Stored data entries
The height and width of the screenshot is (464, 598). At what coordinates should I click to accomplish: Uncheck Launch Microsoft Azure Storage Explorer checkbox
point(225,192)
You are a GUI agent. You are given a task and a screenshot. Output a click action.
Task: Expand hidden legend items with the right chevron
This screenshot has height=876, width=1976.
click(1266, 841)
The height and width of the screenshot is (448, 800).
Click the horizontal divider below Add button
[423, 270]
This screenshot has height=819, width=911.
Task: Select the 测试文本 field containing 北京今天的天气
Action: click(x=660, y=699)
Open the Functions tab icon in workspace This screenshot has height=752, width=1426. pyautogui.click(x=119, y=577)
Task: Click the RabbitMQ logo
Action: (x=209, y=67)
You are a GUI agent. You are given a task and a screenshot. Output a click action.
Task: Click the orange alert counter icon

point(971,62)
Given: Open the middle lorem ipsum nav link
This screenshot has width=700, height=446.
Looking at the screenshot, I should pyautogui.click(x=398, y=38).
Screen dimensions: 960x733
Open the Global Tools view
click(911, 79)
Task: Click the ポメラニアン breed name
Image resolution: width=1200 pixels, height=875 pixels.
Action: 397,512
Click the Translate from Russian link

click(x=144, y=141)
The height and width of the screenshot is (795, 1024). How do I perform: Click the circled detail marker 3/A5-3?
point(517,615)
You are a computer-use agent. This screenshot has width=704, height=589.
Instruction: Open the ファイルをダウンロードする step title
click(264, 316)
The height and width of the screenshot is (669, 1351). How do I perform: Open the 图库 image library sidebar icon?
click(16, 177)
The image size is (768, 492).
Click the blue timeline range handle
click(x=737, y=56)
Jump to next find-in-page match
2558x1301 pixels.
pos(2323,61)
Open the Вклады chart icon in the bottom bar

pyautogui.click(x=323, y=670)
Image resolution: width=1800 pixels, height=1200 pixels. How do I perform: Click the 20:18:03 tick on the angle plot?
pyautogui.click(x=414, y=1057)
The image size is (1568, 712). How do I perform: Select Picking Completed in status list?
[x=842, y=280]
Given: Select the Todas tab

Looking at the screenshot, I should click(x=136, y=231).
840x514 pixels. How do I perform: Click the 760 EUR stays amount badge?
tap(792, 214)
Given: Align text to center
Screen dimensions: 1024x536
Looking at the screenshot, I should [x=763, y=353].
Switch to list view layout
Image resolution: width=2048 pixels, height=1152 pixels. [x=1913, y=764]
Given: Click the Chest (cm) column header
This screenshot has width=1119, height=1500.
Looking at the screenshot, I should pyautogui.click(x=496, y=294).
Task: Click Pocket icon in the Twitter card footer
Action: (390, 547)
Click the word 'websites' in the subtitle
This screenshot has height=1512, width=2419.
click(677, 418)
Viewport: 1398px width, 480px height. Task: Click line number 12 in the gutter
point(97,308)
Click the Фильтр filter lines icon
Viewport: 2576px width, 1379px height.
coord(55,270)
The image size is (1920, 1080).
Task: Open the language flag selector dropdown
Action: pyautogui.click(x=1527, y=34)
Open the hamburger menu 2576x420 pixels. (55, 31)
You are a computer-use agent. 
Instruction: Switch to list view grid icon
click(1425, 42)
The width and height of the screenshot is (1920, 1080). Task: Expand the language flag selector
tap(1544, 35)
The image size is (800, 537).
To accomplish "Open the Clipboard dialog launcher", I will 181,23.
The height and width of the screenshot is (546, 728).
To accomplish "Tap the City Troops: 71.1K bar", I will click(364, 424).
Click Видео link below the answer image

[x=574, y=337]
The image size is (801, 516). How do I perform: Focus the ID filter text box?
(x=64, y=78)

> Task to complete
Transcribe each record exactly as it is written above.

> Answer box
The height and width of the screenshot is (464, 598). At what coordinates should I click to accomplish: Uncheck Launch Microsoft Azure Storage Explorer checkbox
point(225,192)
You are a GUI agent. You are given a task and a screenshot. Output a click action.
Task: Expand hidden legend items with the right chevron
This screenshot has height=876, width=1976.
click(1266, 841)
The height and width of the screenshot is (448, 800).
Click the horizontal divider below Add button
[423, 270]
This screenshot has height=819, width=911.
Task: Select the 测试文本 field containing 北京今天的天气
Action: click(x=660, y=699)
Open the Functions tab icon in workspace This screenshot has height=752, width=1426. pyautogui.click(x=119, y=577)
Task: Click the RabbitMQ logo
Action: (x=209, y=67)
You are a GUI agent. You are given a task and a screenshot. Output a click action.
Task: Click the orange alert counter icon

point(971,62)
Given: Open the middle lorem ipsum nav link
This screenshot has width=700, height=446.
Looking at the screenshot, I should pyautogui.click(x=398, y=38).
Screen dimensions: 960x733
Open the Global Tools view
click(911, 79)
Task: Click the ポメラニアン breed name
Image resolution: width=1200 pixels, height=875 pixels.
Action: 397,512
Click the Translate from Russian link

click(x=144, y=141)
The height and width of the screenshot is (795, 1024). How do I perform: Click the circled detail marker 3/A5-3?
point(517,615)
You are a computer-use agent. This screenshot has width=704, height=589.
Instruction: Open the ファイルをダウンロードする step title
click(264, 316)
The height and width of the screenshot is (669, 1351). How do I perform: Open the 图库 image library sidebar icon?
click(16, 177)
The image size is (768, 492).
Click the blue timeline range handle
click(x=737, y=56)
Jump to next find-in-page match
2558x1301 pixels.
pos(2323,61)
Open the Вклады chart icon in the bottom bar

pyautogui.click(x=323, y=670)
Image resolution: width=1800 pixels, height=1200 pixels. How do I perform: Click the 20:18:03 tick on the angle plot?
pyautogui.click(x=414, y=1057)
The image size is (1568, 712). How do I perform: Select Picking Completed in status list?
[x=842, y=280]
Given: Select the Todas tab

Looking at the screenshot, I should click(x=136, y=231).
840x514 pixels. How do I perform: Click the 760 EUR stays amount badge?
tap(792, 214)
Given: Align text to center
Screen dimensions: 1024x536
Looking at the screenshot, I should [x=763, y=353].
Switch to list view layout
Image resolution: width=2048 pixels, height=1152 pixels. [x=1913, y=764]
Given: Click the Chest (cm) column header
This screenshot has width=1119, height=1500.
Looking at the screenshot, I should pyautogui.click(x=496, y=294).
Task: Click Pocket icon in the Twitter card footer
Action: (390, 547)
Click the word 'websites' in the subtitle
This screenshot has height=1512, width=2419.
click(677, 418)
Viewport: 1398px width, 480px height. Task: Click line number 12 in the gutter
point(97,308)
Click the Фильтр filter lines icon
Viewport: 2576px width, 1379px height.
coord(55,270)
The image size is (1920, 1080).
Task: Open the language flag selector dropdown
Action: pyautogui.click(x=1527, y=34)
Open the hamburger menu 2576x420 pixels. (55, 31)
You are a computer-use agent. 
Instruction: Switch to list view grid icon
click(1425, 42)
The width and height of the screenshot is (1920, 1080). Task: Expand the language flag selector
tap(1544, 35)
The image size is (800, 537).
To accomplish "Open the Clipboard dialog launcher", I will 181,23.
The height and width of the screenshot is (546, 728).
To accomplish "Tap the City Troops: 71.1K bar", I will click(364, 424).
Click Видео link below the answer image

[x=574, y=337]
The image size is (801, 516). How do I perform: Focus the ID filter text box?
(x=64, y=78)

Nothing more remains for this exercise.